There’s a “new” $4B startup today. A consumer hardware company called FitBit started trading on the Nasdaq this morning and it’s an impressive success story. We’ve examined the tremendous revenue growth GoPro experienced in a previous post. Impressively, FitBit is growing faster.
As the chart above shows, FitBit grew from $14M to $76M to $271M to $745M in revenue in four years, generating astounding growth rate of 170% per year. Of late, FitBit ‘s growth rate has begun to outpace GoPro’s growth rate.
FitBit, which sells a range of fitness trackers at around $100 price point, operates at roughly the same gross margin (50%) as GoPro, though FitBit’s margins are rising, while GoPro’s are flat.
Impressively, FitBit spends about 10% points less in sales and marketing than GoPro to achieve a faster growth rate.
And the company invests less in Research and Development. GoPro’s R&D spend has increased of late, presumably driven by increasing competition in the marketplace, forcing the company to develop differentiated products. This is a challenge that FitBit also faces from Apple’s Watch and other fitness trackers.
And, in terms of cash, both companies are operating at roughly the same level: roughly 1 to 3% cash from operations as a percentage of revenue.
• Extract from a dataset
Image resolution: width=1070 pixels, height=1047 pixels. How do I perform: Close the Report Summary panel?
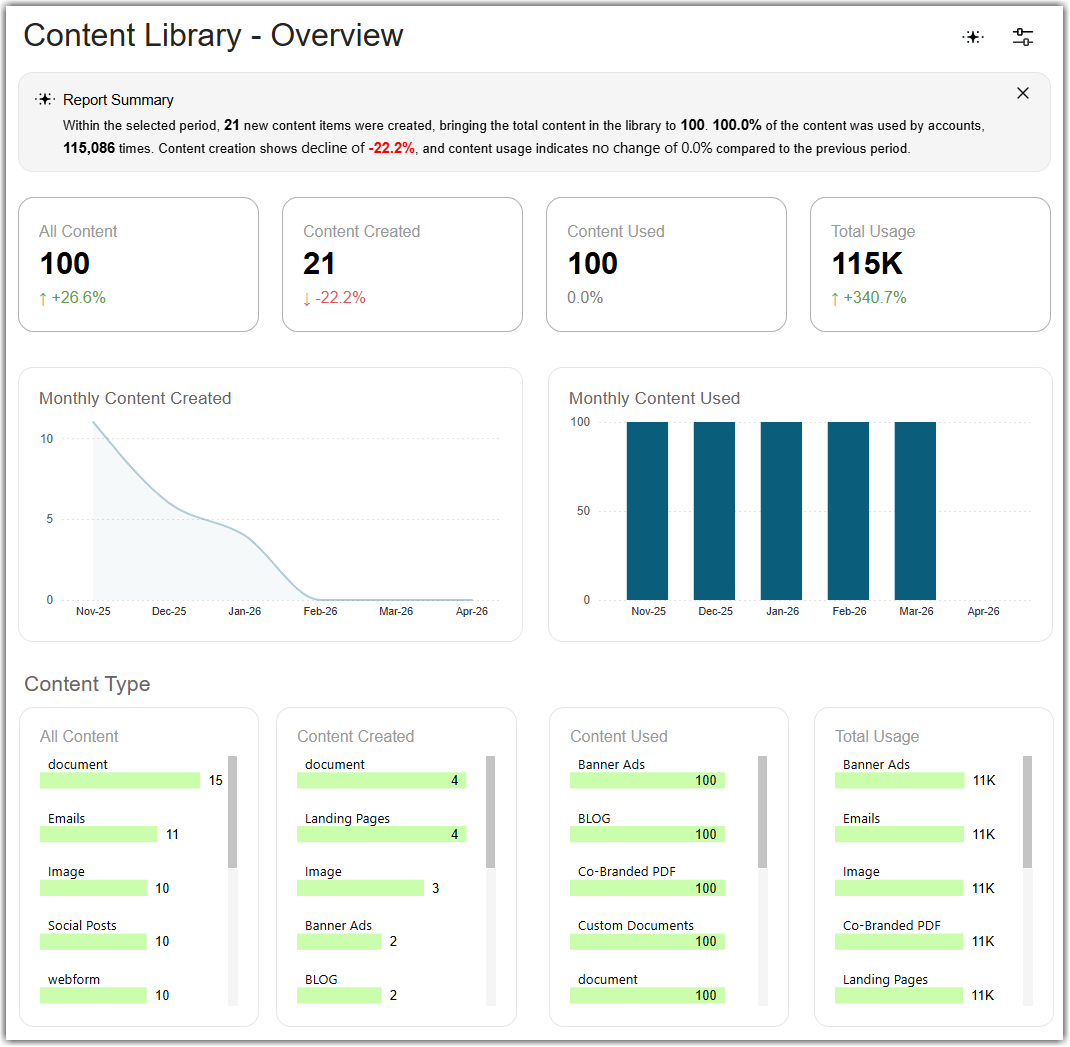pos(1022,93)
In summary, both FitBit and GoPro have created massive consumer hardware companies that sustain incredible growth rates while generating profits. Both companies have faced substantial competitive pressure to differentiate their products, and outmarket and outsell their competition. These two companies are among the first winners in the venture-backed consumer hardware world, a trend that is very likely to continue.